Estève Pierre-Olivier, Chin Hang Gyeong, Pradhan Sriharsa
New England Biolabs, Ipswich, Massachusetts 01938-2723, USA.
J Biol Chem. 2007 Jan 26;282(4):2615-25. doi: 10.1074/jbc.M606203200. Epub 2006 Nov 22.
Human maintenance DNA cytosine methyltransferase (DNMT1) regulates gene expression in a methylation-dependent and -independent manner. Anti-apoptotic survivin gene down-regulation is mediated by p53 recruitment of DNMT1 to its promoter. Survivin inhibits programmed cell death, regulates cell division, and is expressed in cancer cells. The survivin gene promoter is CG-rich containing several Sp1 canonical, Sp1-like, cell cycle-dependent element/cell cycle gene homology region, and p53-binding sites. Here we demonstrate that Sp1 transcription factor(s) play a role in transcriptional activation of the survivin promoter in Drosophila and human cells. Sp1 inhibition in vivo by mithramycin A leads to down-regulation of a luciferase reporter driven by the human survivin promoter in transfected cells. Mithramycin A or Sp1-specific short interfering RNA down-regulated the endogenous survivin gene expression, confirming Sp1 as the primary determinant for transcriptional activation. Furthermore, immobilized DNMT1 ligand bound to seven consensus amino acids corresponding to the N-terminal region of the Sp class of transcription factors in a phage display analysis. In the co-immunoprecipitation assay, the endogenous Sp1 or Sp3 pulled down DNMT1 and methyltransferase activity. Similarly, a glutathione S-transferase pulldown assay between DNMT1 and Sp1 demonstrates a direct interaction between the two proteins. Fluorescent fusions of DNMT1 and Sp1 co-localized in the mammalian nucleus, thus supporting binary complex formation between both the proteins. The kinetics of survivin promoter occupancy via chromatin immunoprecipitation following doxorubicin treatment show the presence of Sp1 and gradual accumulation of transcriptional repressors p53, DNMT1, histone methyltransferase G9a, and HDAC1 onto the promoter along with histone H3K9me2. These data suggest that the Sp1 transcription factor acts as a platform for recruitment of transcriptional repressors.
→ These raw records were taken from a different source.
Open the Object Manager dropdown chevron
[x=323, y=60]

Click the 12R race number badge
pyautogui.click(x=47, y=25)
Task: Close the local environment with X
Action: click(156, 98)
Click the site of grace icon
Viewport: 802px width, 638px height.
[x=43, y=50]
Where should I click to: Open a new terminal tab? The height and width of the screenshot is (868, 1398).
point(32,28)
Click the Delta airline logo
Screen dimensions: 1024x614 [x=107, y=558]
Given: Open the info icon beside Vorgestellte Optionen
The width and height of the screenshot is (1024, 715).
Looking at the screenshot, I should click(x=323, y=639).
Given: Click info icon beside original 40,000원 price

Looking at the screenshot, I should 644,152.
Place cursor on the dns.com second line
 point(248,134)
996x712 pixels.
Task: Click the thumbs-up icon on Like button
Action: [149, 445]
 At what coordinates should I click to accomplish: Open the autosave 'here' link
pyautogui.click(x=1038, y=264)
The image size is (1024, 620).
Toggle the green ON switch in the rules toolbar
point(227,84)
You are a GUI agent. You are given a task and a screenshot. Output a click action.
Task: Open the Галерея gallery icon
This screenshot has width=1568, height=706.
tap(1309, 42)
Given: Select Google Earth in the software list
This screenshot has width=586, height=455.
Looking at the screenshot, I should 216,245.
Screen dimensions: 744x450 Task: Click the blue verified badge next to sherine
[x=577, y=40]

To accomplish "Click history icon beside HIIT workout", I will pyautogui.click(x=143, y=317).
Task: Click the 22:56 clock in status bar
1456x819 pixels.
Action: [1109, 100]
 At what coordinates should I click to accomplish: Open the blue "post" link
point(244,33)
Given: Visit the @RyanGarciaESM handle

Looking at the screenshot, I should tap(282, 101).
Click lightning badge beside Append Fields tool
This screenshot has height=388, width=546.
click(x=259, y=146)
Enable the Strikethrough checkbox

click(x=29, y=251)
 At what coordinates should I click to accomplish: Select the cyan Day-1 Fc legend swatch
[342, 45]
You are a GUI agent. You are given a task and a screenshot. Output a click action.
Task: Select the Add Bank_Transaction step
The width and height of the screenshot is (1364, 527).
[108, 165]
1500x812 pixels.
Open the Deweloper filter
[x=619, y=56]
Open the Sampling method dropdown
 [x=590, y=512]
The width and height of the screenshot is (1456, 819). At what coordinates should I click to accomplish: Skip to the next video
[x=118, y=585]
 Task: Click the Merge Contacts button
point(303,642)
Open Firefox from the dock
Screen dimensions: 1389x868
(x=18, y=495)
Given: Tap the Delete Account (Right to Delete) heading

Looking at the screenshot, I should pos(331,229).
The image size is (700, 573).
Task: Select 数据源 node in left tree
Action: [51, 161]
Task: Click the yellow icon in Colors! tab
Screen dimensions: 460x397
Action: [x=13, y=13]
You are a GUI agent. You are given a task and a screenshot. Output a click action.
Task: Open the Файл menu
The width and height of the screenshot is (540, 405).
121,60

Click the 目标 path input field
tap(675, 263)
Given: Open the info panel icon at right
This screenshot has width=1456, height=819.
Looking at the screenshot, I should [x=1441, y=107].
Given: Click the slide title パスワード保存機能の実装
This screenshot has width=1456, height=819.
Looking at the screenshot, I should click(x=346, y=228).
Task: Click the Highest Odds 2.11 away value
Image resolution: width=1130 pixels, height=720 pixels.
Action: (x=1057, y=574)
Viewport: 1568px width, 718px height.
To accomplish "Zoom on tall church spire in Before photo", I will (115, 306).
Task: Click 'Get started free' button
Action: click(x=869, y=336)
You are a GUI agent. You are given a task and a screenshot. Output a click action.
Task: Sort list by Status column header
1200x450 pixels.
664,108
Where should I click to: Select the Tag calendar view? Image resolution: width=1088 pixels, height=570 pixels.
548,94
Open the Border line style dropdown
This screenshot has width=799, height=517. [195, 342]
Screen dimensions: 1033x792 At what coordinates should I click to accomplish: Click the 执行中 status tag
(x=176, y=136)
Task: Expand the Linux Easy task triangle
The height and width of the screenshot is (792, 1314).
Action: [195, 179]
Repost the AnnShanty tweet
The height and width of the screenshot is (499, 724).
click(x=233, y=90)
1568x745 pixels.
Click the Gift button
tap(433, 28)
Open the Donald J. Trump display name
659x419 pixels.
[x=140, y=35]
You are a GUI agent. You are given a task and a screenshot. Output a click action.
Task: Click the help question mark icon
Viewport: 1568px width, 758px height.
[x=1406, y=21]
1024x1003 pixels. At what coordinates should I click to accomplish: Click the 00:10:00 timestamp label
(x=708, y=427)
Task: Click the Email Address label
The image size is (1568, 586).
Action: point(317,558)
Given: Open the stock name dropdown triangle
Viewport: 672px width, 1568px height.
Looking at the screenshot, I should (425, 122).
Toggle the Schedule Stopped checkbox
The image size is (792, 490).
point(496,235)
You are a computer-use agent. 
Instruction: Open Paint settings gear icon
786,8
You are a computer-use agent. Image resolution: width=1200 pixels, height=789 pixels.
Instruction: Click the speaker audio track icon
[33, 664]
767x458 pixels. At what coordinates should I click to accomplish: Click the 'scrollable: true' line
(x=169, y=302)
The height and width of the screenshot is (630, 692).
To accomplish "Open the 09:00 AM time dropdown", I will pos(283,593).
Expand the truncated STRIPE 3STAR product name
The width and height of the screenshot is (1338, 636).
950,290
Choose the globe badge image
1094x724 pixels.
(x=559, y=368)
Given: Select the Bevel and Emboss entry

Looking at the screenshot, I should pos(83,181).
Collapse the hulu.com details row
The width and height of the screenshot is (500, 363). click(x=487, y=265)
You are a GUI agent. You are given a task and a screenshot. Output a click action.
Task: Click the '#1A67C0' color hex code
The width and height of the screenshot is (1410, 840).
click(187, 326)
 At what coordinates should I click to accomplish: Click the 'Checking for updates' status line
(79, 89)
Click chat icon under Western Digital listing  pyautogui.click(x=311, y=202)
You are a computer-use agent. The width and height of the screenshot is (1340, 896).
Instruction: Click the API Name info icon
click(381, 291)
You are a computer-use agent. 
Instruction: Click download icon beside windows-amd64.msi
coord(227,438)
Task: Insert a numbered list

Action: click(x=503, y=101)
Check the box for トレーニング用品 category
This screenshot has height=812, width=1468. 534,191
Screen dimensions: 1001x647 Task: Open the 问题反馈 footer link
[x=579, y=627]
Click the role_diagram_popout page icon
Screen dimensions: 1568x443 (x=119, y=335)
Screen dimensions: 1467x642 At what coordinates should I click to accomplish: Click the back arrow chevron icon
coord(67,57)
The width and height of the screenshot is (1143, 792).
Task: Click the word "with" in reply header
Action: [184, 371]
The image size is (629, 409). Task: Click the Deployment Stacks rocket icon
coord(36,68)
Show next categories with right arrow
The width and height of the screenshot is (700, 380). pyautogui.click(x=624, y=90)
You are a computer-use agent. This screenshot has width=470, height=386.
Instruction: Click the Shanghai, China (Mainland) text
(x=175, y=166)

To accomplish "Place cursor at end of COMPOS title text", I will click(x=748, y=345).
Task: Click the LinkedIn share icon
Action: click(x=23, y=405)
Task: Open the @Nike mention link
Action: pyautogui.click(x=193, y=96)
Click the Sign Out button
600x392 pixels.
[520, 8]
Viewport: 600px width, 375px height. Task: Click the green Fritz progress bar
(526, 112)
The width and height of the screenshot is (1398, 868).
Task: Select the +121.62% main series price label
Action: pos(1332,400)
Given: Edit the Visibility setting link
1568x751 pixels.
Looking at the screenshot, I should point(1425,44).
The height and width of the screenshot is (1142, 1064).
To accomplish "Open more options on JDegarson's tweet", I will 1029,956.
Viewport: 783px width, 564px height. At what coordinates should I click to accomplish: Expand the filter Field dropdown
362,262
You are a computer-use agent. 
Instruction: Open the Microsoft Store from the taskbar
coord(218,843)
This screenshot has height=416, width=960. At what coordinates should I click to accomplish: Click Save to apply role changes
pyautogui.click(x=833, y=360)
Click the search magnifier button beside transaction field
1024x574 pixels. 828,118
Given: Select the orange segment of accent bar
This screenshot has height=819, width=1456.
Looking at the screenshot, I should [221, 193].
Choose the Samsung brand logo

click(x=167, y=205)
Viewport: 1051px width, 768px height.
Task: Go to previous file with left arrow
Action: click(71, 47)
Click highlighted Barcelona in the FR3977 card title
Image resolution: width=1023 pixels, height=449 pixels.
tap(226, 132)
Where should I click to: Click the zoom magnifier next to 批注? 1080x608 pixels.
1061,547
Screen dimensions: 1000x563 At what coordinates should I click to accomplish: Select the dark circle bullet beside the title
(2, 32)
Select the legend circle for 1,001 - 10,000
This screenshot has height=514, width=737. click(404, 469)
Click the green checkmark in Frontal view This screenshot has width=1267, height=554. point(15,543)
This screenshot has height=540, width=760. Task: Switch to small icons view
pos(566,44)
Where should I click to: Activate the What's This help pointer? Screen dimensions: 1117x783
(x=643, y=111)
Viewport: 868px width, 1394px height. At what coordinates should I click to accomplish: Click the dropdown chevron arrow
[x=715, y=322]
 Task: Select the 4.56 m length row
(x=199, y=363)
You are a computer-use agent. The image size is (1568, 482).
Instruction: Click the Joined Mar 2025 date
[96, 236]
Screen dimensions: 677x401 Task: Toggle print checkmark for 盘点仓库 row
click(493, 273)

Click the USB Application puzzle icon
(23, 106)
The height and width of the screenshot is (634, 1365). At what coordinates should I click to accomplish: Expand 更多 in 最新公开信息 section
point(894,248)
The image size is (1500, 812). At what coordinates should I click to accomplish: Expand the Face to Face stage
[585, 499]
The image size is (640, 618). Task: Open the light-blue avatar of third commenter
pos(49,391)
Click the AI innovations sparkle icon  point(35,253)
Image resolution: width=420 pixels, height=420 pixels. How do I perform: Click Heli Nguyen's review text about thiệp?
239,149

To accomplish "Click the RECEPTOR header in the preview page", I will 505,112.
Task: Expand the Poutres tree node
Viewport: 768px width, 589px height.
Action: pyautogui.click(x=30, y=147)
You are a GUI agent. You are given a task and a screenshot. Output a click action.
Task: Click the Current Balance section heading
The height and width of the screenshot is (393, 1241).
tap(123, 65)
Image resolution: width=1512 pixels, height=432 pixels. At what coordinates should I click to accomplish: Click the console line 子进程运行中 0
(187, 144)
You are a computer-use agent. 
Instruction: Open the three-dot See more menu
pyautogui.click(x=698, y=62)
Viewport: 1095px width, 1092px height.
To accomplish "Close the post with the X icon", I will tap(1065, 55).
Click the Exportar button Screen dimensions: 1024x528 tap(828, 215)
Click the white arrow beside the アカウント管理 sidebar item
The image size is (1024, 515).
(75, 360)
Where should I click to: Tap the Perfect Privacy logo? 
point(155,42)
人类维持性DNA胞嘧啶甲基转移酶(DNMT1)以甲基化依赖和非依赖的方式调节基因表达。抗凋亡存活素基因的下调是由p53将DNMT1募集至其启动子介导的。存活素抑制程序性细胞死亡,调节细胞分裂,并在癌细胞中表达。存活素基因启动子富含CG,包含多个Sp1典型、Sp1样、细胞周期依赖性元件/细胞周期基因同源区域以及p53结合位点。在此我们证明,Sp1转录因子在果蝇和人类细胞中存活素启动子的转录激活中发挥作用。在体内,丝裂霉素A抑制Sp1会导致转染细胞中由人类存活素启动子驱动的荧光素酶报告基因下调。丝裂霉素A或Sp1特异性小干扰RNA下调了内源性存活素基因表达,证实Sp1是转录激活的主要决定因素。此外,在噬菌体展示分析中,固定化的DNMT1配体与对应于Sp类转录因子N端区域的7个共有氨基酸结合。在免疫共沉淀试验中,内源性Sp1或Sp3下拉了DNMT1和甲基转移酶活性。同样,DNMT1和Sp1之间的谷胱甘肽S-转移酶下拉试验证明了这两种蛋白质之间的直接相互作用。DNMT1和Sp1的荧光融合蛋白在哺乳动物细胞核中共定位,从而支持了这两种蛋白质之间二元复合物的形成。阿霉素处理后通过染色质免疫沉淀对存活素启动子占据情况的动力学分析表明,启动子上存在Sp1,并且转录抑制因子p53、DNMT1、组蛋白甲基转移酶G9a和HDAC1以及组蛋白H3K9me2逐渐积累。这些数据表明,Sp1转录因子作为募集转录抑制因子的平台。